** Opening Records for processing block **

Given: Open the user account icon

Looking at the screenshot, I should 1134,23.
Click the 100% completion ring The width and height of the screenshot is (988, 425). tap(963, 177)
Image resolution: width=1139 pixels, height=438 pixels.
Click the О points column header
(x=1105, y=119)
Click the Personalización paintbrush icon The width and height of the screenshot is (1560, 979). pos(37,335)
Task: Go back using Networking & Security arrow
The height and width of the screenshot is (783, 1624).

** Closing Records for processing block **

The material above should be returned exactly, in full.

### [Problem solution]
Given: Open the user account icon

Looking at the screenshot, I should 1134,23.
Click the 100% completion ring The width and height of the screenshot is (988, 425). tap(963, 177)
Image resolution: width=1139 pixels, height=438 pixels.
Click the О points column header
(x=1105, y=119)
Click the Personalización paintbrush icon The width and height of the screenshot is (1560, 979). pos(37,335)
Task: Go back using Networking & Security arrow
The height and width of the screenshot is (783, 1624).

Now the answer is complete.